El de Galeano es un libro de amor y como buen y desquiciado enamorado, fantasea, distorsiona la historia, habla en metáforas, miente, se apasiona, exagera en sus comparaciones… En una palabra: ama.

Y el objeto de su amor es el fútbol en estado natural. Mucho, pero mucho más que la estadística objetiva o sus cronologías o nombres. «A medida que el deporte se ha hecho industria, ha ido desterrando la belleza que nace de la alegría de jugar porque sí», advierte en uno de sus párrafos.

Galeano, como protector de un fuego sagrado, nos abre los ojos ante el peligro: el fútbol está muriendo, se infiere. Y arremete con: “El fútbol profesional hace todo lo posible por castrar esa energía de felicidad pero ella sobrevive a pesar de todos los pesares y por eso quizás ocurre que el fútbol no puede dejar de ser asombroso”.

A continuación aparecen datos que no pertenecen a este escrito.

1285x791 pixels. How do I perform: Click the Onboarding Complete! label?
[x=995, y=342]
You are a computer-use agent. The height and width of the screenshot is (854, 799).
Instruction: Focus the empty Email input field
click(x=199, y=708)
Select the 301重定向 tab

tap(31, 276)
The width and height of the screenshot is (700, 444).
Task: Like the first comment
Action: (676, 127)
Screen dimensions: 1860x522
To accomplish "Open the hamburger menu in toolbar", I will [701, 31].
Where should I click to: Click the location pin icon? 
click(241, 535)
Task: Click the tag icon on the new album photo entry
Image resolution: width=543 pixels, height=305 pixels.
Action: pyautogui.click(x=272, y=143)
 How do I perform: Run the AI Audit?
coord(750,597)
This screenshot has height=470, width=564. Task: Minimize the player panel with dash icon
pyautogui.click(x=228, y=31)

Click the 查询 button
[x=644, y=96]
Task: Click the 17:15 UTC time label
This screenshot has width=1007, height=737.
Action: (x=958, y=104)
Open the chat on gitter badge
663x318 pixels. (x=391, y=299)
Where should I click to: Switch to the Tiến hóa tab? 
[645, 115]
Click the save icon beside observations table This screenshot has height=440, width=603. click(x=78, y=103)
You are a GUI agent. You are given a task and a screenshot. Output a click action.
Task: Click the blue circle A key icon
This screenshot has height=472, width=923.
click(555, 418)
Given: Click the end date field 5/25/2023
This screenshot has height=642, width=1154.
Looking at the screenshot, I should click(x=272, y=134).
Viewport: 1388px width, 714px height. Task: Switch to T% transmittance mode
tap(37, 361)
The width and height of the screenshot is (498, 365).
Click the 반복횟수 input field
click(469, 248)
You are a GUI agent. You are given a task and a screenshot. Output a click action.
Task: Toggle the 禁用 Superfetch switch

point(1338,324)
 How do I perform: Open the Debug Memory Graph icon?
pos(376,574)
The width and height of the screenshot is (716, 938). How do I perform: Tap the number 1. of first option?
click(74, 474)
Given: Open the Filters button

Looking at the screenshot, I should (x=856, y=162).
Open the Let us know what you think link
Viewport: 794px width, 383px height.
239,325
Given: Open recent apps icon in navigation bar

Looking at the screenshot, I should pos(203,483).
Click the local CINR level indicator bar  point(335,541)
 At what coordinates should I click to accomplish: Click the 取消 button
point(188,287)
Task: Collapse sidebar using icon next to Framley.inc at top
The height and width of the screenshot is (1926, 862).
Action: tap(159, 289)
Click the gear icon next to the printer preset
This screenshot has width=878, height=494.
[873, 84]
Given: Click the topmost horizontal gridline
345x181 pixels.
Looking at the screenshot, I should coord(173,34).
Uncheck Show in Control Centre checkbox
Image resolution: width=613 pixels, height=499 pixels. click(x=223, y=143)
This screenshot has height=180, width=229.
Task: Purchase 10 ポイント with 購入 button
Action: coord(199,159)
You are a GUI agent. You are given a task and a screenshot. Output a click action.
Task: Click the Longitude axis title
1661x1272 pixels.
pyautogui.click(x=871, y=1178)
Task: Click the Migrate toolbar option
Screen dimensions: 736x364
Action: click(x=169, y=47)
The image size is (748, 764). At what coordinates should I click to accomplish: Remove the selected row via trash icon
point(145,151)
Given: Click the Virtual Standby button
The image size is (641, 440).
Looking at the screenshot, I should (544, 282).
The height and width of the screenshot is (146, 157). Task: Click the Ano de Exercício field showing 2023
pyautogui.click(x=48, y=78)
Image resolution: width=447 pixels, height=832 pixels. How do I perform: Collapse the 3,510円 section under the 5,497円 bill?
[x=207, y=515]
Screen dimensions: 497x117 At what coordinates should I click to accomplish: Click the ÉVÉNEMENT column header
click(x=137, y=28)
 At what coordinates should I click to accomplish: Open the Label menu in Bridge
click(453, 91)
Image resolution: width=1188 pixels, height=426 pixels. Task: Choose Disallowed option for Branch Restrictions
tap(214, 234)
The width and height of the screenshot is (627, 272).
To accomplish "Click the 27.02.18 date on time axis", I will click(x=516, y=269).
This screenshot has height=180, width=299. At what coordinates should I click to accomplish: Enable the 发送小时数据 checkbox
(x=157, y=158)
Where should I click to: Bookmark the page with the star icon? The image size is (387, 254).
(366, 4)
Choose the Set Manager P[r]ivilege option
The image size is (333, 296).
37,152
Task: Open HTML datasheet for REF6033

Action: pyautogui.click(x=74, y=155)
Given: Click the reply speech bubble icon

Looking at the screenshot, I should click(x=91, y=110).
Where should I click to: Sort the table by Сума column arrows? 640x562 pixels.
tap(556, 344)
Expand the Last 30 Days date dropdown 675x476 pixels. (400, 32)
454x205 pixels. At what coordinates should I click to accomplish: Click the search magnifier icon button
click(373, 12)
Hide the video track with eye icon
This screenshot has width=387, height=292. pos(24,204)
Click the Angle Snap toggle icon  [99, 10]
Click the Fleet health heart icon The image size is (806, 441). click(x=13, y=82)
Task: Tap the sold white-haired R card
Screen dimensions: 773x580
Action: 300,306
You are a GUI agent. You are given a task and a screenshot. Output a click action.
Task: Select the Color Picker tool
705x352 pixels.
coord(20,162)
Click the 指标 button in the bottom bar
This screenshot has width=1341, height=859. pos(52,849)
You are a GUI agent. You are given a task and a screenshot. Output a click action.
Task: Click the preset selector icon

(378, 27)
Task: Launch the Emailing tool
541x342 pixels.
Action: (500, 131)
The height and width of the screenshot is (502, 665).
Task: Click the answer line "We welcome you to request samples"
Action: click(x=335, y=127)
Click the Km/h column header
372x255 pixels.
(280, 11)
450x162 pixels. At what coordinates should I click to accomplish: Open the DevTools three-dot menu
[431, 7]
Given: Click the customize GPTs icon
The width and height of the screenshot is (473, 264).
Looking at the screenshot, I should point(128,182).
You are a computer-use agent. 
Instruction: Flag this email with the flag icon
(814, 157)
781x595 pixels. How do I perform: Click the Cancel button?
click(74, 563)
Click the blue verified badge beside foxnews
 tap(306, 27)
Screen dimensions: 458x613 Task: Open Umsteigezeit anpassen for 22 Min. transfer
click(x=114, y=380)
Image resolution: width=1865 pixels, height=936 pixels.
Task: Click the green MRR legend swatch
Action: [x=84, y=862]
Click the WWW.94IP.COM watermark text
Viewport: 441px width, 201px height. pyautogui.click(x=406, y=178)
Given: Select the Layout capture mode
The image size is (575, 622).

«El fútbol a sol y sombra» se convirtió, así como Pelé hace décadas, en un referente e hizo adentrarme todavía más en este deporte, aunque desde una perspectiva distinta: la de esas combinaciones de palabras que maravillan tanto como las que ocurren dentro de la cancha, cuando un equipo, por ejemplo, pasa de la zona defensiva al ataque, con armonía, rapidez y agresividad.

No sé si Pelé habrá leído a Galeano, tal vez sí, considerando que el uruguayo recreó de esta forma al astro brasileño:

«Cien canciones lo nombran. A los diecisiete años fue campeón del mundo y rey del fútbol. No había cumplido veinte cuando el gobierno de Brasil lo declaró tesoro nacional y prohibió su exportación. Ganó tres campeonatos mundiales con la selección brasileña y dos con el club Santos. Después de su gol número mil, siguió sumando.

Jugó más de mil trescientos partidos, en ochenta países, un partido tras otro a ritmo de paliza, y convirtió casi mil trescientos goles. Una vez, detuvo una guerra: Nigeria y Biafra hicieron una tregua para verlo jugar».

Lo que está claro es que Galeano sí vio a Pelé, y entre los dos me hicieron ver la amplitud de miradas que resiste el fútbol cuando es pasión pura.